A solution was prepared using 1 ml of epinephrine (1:1000), 10 ml of 2% lidocaine, 40mg (1 ml) of triamcinolone and 100 ml of saline. Approximately 10ml of the fluid was injected in the dorsum of the nose and alar region, 3–5ml in the columella region and 10–15ml in the nasal septum (Figure. 1). Preoperative photos were taken. The postoperative photographs were taken on the first and fifth post-op day. The periorbital oedema was rated according to a 4-degree scale (Figure. 2). Moreover, the swelling of the nasal dorsum and tip area was evaluated subjectively as there is no scale to measure it. The data was collected and analysed statistically.
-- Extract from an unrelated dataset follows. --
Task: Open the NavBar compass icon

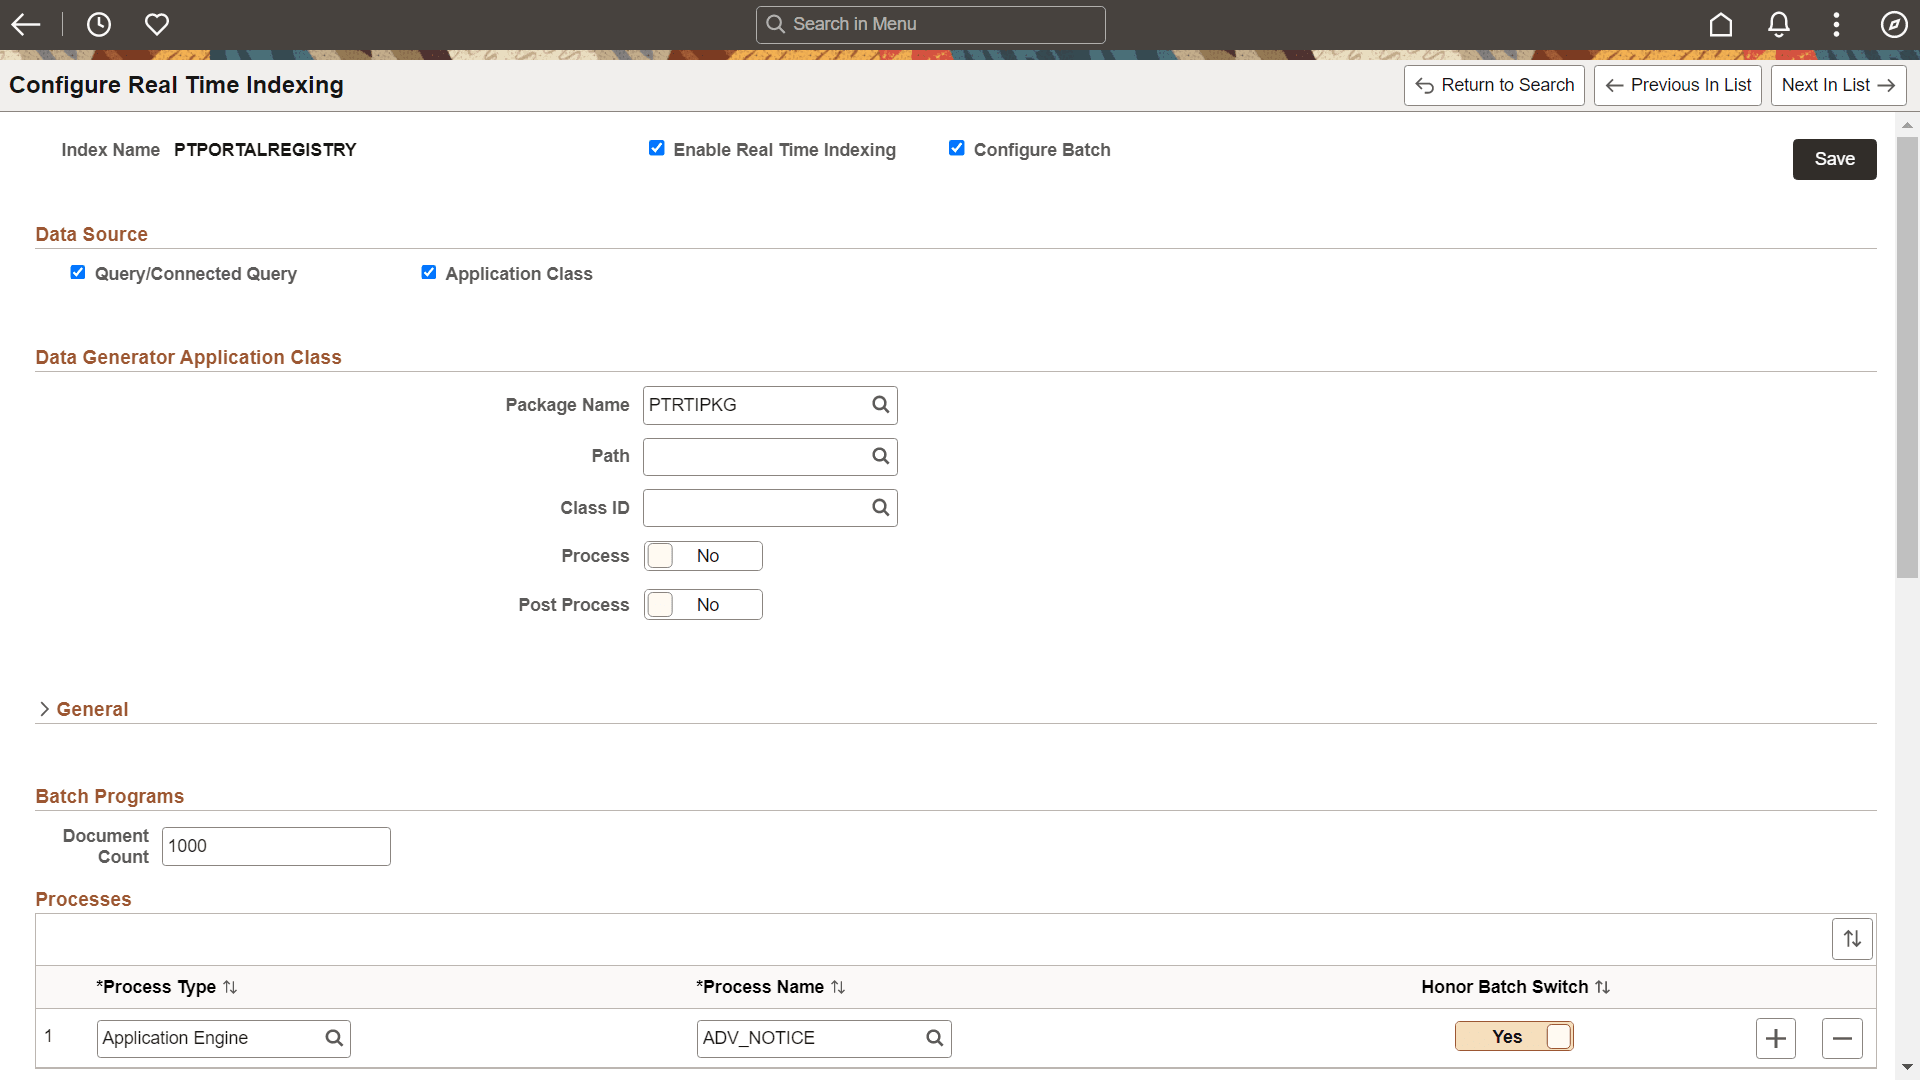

Ten adult patients were included in the study. The patients included six males and four females. The mean age of the patients was 29.1 years (31.3 years in males and 25.8 years in females). The average oedema score was 1.9 (2.0 in males and 1.75 for females) on the second post-op day (Table 1). Mean oedema on the fifth post-op day was 0.3 (0.33 in males and 0.25 in females) (p<0.0). Fifty percent of the patients were smokers. The average oedema score in smokers was 2.2 as compared to the average score in non-smokers (1.8) on the second day. While the average oedema score was 0.4 on the fifth post-op day in smokers and 0.2 in non-smokers (Table 1). Similarly, the nasal swelling (dorsum and tip) was also considerably reduced.
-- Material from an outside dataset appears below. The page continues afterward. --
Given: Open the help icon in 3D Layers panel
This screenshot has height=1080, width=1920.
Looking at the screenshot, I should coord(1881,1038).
Rhinoplasty results in the disruption of vessels in the facial region around the nose. This disruption produces oedema and ecchymosis postoperatively8. The osteotomies performed are thought to be the major cause of periorbital oedema. The use of steroids is not new in rhinoplasty, with initial reports dating back as far as the 1950’s2. The use of intravenous or intramuscular steroids is administered on the belief the corticosteroids decrease the oedema formation by reducing tissue response to injury. There are two types of corticosteroids used, i.e., glucocorticoids and mineralocorticoids. Glucocorticoids come in three different types; these are short-acting, intermediate-acting, and long-acting (Table 2)9. A number of randomised controlled trials have been performed using prednisolone, methylprednisone, betamethasone, dexamethasone10–12, and even combinations of steroids have also been tried8.
Triamcinolone is an intermediate-acting corticosteroid9. Intralesional injection of keloid and hypertrophic scar with triamcinolone was performed by Marguire et al in 196513. It is also used in rheumatoid arthritis and vernal keratoconjunctivitis14. The use of various corticosteroids have been documented in a recent study by Gurlek et al., and no significant difference was observed in the use of different steroids14. The use of intravenous dexamethasone single dose by Valente et al., resulted in an average oedema scale of 1.56 which is comparable to our result of average 1.9 on the second postop day and 0.3 on the fifth post-op day15. Similarly, our results were found to be better than the average oedema score of 1.6±0.78 by Alzacko et al16.
An extensive literature search was conducted to find out any study documenting the effects of triamcinolone in rhinoplasty to reduce periorbital oedema but no such study was found. Although triamcinolone has been used for the correction of polly beak deformity17.
The use of triamcinolone in the current study defines the effectiveness to reduce post-rhinoplasty periorbital oedema. The rapid decrease of nasal swelling results in early patient recovery and reduced the morbidity and off-activity time. The initial results are found encouraging and require multicenter randomised controlled trials.